▶ _PROBLEM DESCRIPTION_: Using the records below, filter for lines that contain the string "computer" and copy them out.

(Stored records)
****************
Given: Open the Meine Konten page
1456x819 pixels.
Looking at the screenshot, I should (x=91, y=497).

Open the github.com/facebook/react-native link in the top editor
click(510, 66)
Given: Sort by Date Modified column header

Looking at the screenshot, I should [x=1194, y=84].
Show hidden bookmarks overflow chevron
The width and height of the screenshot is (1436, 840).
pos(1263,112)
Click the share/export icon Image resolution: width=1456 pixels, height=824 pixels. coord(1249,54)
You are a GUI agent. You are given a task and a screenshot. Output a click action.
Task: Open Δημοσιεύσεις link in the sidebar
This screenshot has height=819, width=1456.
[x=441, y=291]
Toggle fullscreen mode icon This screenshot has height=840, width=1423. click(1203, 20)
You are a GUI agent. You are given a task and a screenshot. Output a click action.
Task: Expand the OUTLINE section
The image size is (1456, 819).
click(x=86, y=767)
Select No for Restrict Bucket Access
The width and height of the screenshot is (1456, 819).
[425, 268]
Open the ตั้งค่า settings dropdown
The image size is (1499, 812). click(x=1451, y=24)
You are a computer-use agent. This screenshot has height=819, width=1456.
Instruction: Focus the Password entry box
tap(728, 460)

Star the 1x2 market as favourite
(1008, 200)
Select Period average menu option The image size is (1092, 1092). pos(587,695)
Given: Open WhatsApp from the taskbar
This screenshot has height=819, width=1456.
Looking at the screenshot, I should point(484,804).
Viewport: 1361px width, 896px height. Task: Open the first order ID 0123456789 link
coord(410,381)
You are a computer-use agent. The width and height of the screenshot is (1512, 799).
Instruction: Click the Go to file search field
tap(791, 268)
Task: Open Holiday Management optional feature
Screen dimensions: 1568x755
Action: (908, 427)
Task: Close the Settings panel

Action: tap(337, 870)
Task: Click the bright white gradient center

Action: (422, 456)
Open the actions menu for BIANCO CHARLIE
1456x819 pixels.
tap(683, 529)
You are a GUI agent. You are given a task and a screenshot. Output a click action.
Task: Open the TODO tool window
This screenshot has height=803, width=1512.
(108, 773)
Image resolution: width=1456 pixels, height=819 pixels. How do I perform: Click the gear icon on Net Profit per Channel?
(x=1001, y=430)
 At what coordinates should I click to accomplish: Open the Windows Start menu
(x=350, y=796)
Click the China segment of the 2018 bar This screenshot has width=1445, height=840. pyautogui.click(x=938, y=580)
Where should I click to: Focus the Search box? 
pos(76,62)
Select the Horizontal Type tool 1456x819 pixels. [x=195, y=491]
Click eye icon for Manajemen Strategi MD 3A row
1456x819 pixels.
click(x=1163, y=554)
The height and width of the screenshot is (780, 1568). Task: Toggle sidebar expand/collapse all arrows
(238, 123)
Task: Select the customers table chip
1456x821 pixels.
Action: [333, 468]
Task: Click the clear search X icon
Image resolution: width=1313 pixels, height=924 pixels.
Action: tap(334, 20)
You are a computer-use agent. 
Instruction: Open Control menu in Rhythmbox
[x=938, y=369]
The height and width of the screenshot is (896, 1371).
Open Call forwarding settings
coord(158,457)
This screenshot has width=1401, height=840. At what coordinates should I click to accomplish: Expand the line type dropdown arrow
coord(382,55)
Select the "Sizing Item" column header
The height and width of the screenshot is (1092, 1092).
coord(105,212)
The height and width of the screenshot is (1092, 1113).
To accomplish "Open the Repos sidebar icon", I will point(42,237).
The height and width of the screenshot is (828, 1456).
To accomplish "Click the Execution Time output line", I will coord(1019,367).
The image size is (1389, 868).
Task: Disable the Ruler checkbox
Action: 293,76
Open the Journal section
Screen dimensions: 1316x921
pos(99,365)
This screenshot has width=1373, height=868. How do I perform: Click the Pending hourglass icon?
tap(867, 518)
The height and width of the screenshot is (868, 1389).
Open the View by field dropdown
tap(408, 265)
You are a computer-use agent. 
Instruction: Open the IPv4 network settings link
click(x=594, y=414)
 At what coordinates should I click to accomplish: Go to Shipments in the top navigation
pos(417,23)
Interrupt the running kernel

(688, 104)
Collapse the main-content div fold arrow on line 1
****************
▶ _RESULT FOR THIS EXERCISE_:
You are a computer-use agent. This screenshot has height=819, width=1456.
You are a computer-use agent. The width and height of the screenshot is (1512, 799).
You are a computer-use agent. 
You are a computer-use agent. 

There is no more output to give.